Aile doktoru Mehmet Eyüp Hazar, yeni tip koronavirüsle (Kovid-19) çabasını anlattı.
Yenimahalle’de bir sıhhat ocağında aile tabibi olan Mehmet Eyüp Hazar, AA muhabirine, aile hekimliği sistemine kayıtlı olan hastalarla aile üzere olduklarını, daima tıpkı yüzler ve isimler gelip gittiği için onları yakından bildiklerini söyledi.
Hastaların aile hekimliği sistemi üzerinden kendilerine rahatça ulaştıklarını söz eden Hazar, “Hem cep telefonlarımız hem de sabit telefonlarımız hastalarda kayıtlı. En ufak durumda bize uğrayabiliyorlar. Kovid-19 sürecinde hastalar direkt hastaneye gidemedikleri için bize müracaat sayıları arttı.” diye konuştu.
Rastgele bir koronavirüs semptomu olanların evvel kendilerine başvurdukları bilgisini veren Hazar, kelamlarını şöyle sürdürdü:
“Biz olağan işleyişi devam ettirmemizin yanında tıpkı vakitte Kovid-19 hastalarına da bakıyoruz. Bize başvurduklarında onları pandemi hastanelerine yönlendiriyoruz. Bize başvuran hastalar bir iki gün sonra sisteme Kovid-19 hastası olarak düşüyorlar. Bundan sonra yeni bir sürecimiz başlıyor. Hastanın PCR ve tomografisi müspetse aşikâr semptomlar var, bunları onlara soruyoruz. İlçe sıhhat merkezi ve başkalarıyla uyumu büsbütün biz sağlıyoruz.”
Salgının artmasıyla birlikte telefon trafiklerinin ağırlaştığını aktaran Hazar, memnun oldukları ve dua aldıkları çok anlar olduğunu lisana getirdi.
Hazar, “Bir iki ay evvel 28 yaşında genç bir hasta Ankara’da çalışıyordu, ailesi Erzurum’da.
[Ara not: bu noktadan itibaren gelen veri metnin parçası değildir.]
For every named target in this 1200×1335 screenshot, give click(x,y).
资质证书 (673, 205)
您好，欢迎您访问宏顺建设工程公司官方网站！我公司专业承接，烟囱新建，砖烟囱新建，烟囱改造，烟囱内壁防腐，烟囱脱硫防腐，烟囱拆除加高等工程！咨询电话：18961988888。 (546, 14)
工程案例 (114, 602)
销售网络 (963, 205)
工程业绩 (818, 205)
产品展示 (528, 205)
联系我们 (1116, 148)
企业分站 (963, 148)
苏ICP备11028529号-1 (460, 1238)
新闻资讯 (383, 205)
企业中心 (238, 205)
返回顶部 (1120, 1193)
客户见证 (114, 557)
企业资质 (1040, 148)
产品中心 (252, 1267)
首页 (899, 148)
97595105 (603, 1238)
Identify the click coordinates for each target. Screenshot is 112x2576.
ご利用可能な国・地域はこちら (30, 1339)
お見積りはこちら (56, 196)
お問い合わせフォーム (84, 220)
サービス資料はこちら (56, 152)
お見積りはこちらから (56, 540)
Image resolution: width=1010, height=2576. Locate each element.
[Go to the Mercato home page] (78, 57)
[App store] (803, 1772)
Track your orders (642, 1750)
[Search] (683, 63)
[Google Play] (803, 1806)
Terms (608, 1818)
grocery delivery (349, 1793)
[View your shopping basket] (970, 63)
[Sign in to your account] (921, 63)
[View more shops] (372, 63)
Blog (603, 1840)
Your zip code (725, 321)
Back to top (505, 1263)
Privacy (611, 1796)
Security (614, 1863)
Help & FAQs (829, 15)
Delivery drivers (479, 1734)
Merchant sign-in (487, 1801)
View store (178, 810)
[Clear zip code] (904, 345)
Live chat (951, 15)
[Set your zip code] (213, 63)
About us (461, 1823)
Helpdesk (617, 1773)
Biz durumunu takip ediyorduk. Bana, ‘hocam durumum iyi lakin, annem bana inanmıyor, annemi arayıp durumla ilgili bilgi verir misiniz?’ dedi. Annesini aramıştım. Kovid-19 hastalarına ruhsal takviye de veriyoruz. Aile hekimliği sisteminden bize rahatça ulaşabildikleri için pek çok sorularına karşılık veriyoruz.” sözlerini kullandı.
Salgına karşı grup olarak gayret verdiklerinin altını çizen Hazar, şunları kaydetti:
“Eşim de hekim. İki çocuğumuz var. Bu süreçte iki çocuk da konutta tek kalıyordu. Biri 8’inci sınıfa gidiyordu. Imtihan devrinde yanında duramadık, ilgilenemedik. Birden fazla vakit meskene gittiğimizde çocukların hiçbir şey yemediklerine şahit olduk. Bu bizi etkiledi. İşimizin maddi bir karşılığı yok. Birtakım hastalar virüs kaptığını bilmeden geliyor. Onlarla kapalı bir ortamda belirli bir mühlet kalıyoruz, risk altına giriyoruz. Bu durumda hasta olan pek çok arkadaşımız var. Aile tabibi ve çalışanlarımızdan hayatını kaybedenler de var. Bunlara üzülüyoruz. Lakin, süreç bu halde. Daima birlikte atlatacağız inşallah.”